**What is required**
Would you return the entries exactly, with every line intact?

Stored records
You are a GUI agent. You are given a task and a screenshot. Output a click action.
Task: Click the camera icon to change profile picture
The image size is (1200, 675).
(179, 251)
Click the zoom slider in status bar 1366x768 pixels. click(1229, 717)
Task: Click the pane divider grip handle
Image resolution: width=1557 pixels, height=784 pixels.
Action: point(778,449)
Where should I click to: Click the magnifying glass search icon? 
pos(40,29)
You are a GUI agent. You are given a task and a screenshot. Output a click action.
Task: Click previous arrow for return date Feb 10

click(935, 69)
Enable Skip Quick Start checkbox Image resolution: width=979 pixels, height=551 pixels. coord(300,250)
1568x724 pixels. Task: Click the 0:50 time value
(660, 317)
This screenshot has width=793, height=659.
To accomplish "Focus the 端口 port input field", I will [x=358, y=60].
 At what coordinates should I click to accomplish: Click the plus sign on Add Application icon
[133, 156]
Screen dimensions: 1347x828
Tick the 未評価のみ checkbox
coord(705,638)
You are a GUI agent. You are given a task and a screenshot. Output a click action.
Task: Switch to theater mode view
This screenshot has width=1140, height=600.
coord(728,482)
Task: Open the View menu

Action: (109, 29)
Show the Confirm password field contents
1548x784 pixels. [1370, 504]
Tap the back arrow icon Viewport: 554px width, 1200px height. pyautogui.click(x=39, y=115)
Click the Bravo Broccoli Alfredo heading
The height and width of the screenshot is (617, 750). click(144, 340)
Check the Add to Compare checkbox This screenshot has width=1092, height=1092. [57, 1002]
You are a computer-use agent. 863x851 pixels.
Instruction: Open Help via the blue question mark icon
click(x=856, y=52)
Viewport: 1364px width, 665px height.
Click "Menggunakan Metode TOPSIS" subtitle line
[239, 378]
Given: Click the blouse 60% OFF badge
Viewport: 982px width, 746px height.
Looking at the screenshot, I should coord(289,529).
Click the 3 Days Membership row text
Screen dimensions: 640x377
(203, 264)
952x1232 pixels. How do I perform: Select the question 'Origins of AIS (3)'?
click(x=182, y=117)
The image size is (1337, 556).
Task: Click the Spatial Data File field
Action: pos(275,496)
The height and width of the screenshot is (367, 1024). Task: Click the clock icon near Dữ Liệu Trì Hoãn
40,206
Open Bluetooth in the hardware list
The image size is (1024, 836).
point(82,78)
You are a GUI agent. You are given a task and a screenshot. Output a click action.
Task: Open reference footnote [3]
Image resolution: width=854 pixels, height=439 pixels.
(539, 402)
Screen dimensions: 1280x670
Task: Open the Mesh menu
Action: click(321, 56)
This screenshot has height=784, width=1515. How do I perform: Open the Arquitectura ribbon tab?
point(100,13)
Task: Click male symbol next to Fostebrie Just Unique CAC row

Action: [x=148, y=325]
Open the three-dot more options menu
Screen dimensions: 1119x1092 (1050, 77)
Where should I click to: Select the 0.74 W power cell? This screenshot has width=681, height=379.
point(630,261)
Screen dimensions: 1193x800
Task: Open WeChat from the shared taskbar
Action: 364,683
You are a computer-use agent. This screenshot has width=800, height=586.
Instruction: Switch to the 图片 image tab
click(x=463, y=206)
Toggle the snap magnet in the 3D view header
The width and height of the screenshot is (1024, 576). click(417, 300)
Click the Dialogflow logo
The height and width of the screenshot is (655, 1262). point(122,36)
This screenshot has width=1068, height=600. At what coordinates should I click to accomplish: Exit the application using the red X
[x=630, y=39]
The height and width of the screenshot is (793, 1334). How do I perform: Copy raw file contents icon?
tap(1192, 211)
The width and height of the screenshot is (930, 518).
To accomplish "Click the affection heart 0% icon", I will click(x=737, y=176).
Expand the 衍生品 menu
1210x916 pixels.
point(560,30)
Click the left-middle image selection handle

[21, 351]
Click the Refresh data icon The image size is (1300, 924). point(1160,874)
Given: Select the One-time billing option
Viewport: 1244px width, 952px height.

**Solution**
You are a GUI agent. You are given a task and a screenshot. Output a click action.
Task: Click the camera icon to change profile picture
The image size is (1200, 675).
(179, 251)
Click the zoom slider in status bar 1366x768 pixels. click(1229, 717)
Task: Click the pane divider grip handle
Image resolution: width=1557 pixels, height=784 pixels.
Action: point(778,449)
Where should I click to: Click the magnifying glass search icon? 
pos(40,29)
You are a GUI agent. You are given a task and a screenshot. Output a click action.
Task: Click previous arrow for return date Feb 10

click(935, 69)
Enable Skip Quick Start checkbox Image resolution: width=979 pixels, height=551 pixels. coord(300,250)
1568x724 pixels. Task: Click the 0:50 time value
(660, 317)
This screenshot has width=793, height=659.
To accomplish "Focus the 端口 port input field", I will [x=358, y=60].
 At what coordinates should I click to accomplish: Click the plus sign on Add Application icon
[133, 156]
Screen dimensions: 1347x828
Tick the 未評価のみ checkbox
coord(705,638)
You are a GUI agent. You are given a task and a screenshot. Output a click action.
Task: Switch to theater mode view
This screenshot has width=1140, height=600.
coord(728,482)
Task: Open the View menu

Action: (109, 29)
Show the Confirm password field contents
1548x784 pixels. [1370, 504]
Tap the back arrow icon Viewport: 554px width, 1200px height. pyautogui.click(x=39, y=115)
Click the Bravo Broccoli Alfredo heading
The height and width of the screenshot is (617, 750). click(144, 340)
Check the Add to Compare checkbox This screenshot has width=1092, height=1092. [57, 1002]
You are a computer-use agent. 863x851 pixels.
Instruction: Open Help via the blue question mark icon
click(x=856, y=52)
Viewport: 1364px width, 665px height.
Click "Menggunakan Metode TOPSIS" subtitle line
[239, 378]
Given: Click the blouse 60% OFF badge
Viewport: 982px width, 746px height.
Looking at the screenshot, I should coord(289,529).
Click the 3 Days Membership row text
Screen dimensions: 640x377
(203, 264)
952x1232 pixels. How do I perform: Select the question 'Origins of AIS (3)'?
click(x=182, y=117)
The image size is (1337, 556).
Task: Click the Spatial Data File field
Action: pos(275,496)
The height and width of the screenshot is (367, 1024). Task: Click the clock icon near Dữ Liệu Trì Hoãn
40,206
Open Bluetooth in the hardware list
The image size is (1024, 836).
point(82,78)
You are a GUI agent. You are given a task and a screenshot. Output a click action.
Task: Open reference footnote [3]
Image resolution: width=854 pixels, height=439 pixels.
(539, 402)
Screen dimensions: 1280x670
Task: Open the Mesh menu
Action: click(321, 56)
This screenshot has height=784, width=1515. How do I perform: Open the Arquitectura ribbon tab?
point(100,13)
Task: Click male symbol next to Fostebrie Just Unique CAC row

Action: [x=148, y=325]
Open the three-dot more options menu
Screen dimensions: 1119x1092 (1050, 77)
Where should I click to: Select the 0.74 W power cell? This screenshot has width=681, height=379.
point(630,261)
Screen dimensions: 1193x800
Task: Open WeChat from the shared taskbar
Action: 364,683
You are a computer-use agent. This screenshot has width=800, height=586.
Instruction: Switch to the 图片 image tab
click(x=463, y=206)
Toggle the snap magnet in the 3D view header
The width and height of the screenshot is (1024, 576). click(417, 300)
Click the Dialogflow logo
The height and width of the screenshot is (655, 1262). point(122,36)
This screenshot has width=1068, height=600. At what coordinates should I click to accomplish: Exit the application using the red X
[x=630, y=39]
The height and width of the screenshot is (793, 1334). How do I perform: Copy raw file contents icon?
tap(1192, 211)
The width and height of the screenshot is (930, 518).
To accomplish "Click the affection heart 0% icon", I will click(x=737, y=176).
Expand the 衍生品 menu
1210x916 pixels.
point(560,30)
Click the left-middle image selection handle

[21, 351]
Click the Refresh data icon The image size is (1300, 924). point(1160,874)
Given: Select the One-time billing option
Viewport: 1244px width, 952px height.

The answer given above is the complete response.